---- Document excerpt

Thank you Ernst for the advice. 

I think we could have achieved different revisions for each field by marking a field in UI as something that requires revision which would mean only those fields that require a different revision can do that. Same goes for translation. I think the entire field entities API is nice and makes programmers life easier. But in trying to make things generic, we have added a lot of overhead on Drupal core - content management system. 

Using MongoDb is a good option. I like the idea but since the support system for the same is not that strong, I'm sure clients will have a concern. 

I'm not sure if I want to chuck Drupal as a solution to our problem. Will have to find different ways. 

Not convinced with the separate fields idea though. 

On Thu, Oct 20, 2011 at 11:25 AM, Ernst Plüss <ernst.pluess@gmail.com> wrote:
I know of two reasons why this is:

1. You can have different revisions by field.

--------

● What to work on:
a) Summarize the email about Drupal in two sentences.
b) Answer these questions from the email about Drupal:
(i) Which database does the writer call a good option?
(ii) On what date did Ernst Plüss write the quoted message?
(iii) What is the first reason Ernst Plüss lists?
The data comes from a separate, unrelated source.

---- Recorded data

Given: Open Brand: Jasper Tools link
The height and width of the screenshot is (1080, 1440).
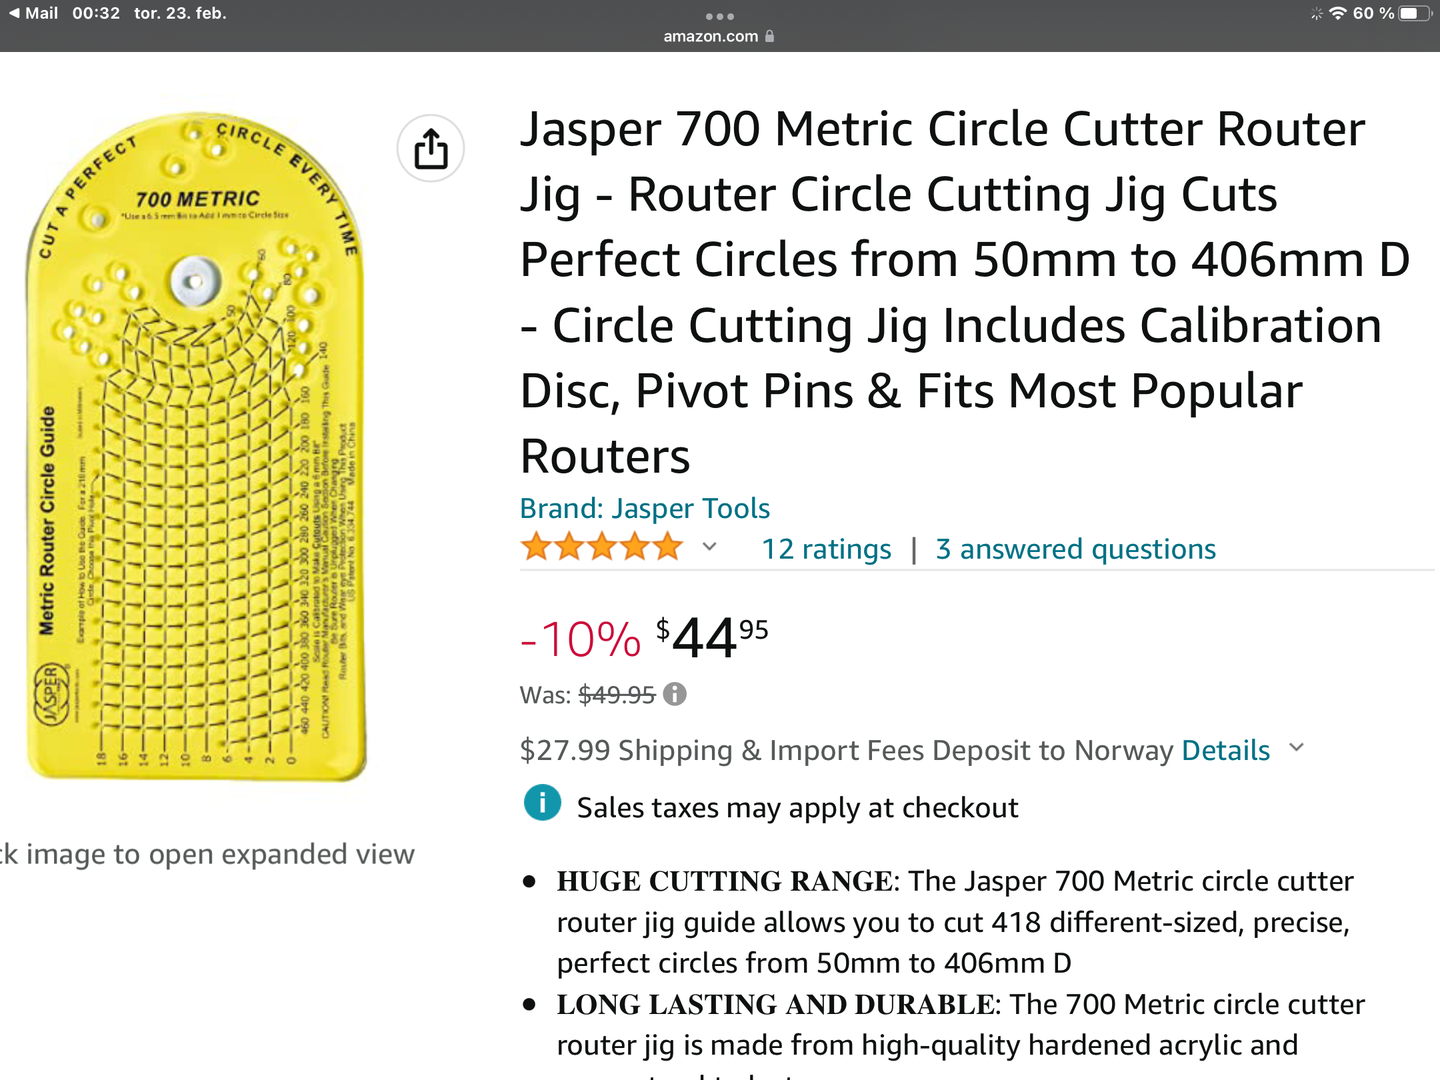Looking at the screenshot, I should tap(645, 508).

--------

● The replies:
a) The writer argues that per-field revisions and translations could have been handled by marking the relevant fields in the UI, and that the generic field entities API, though convenient for programmers, adds a lot of overhead to Drupal core. MongoDB is called a good option that clients may worry about because its support system is weak, and the writer would rather find other ways than drop Drupal and remains unconvinced by the separate fields idea.

b)
(i) MongoDB
(ii) Thursday, October 20, 2011
(iii) You can have different revisions by field.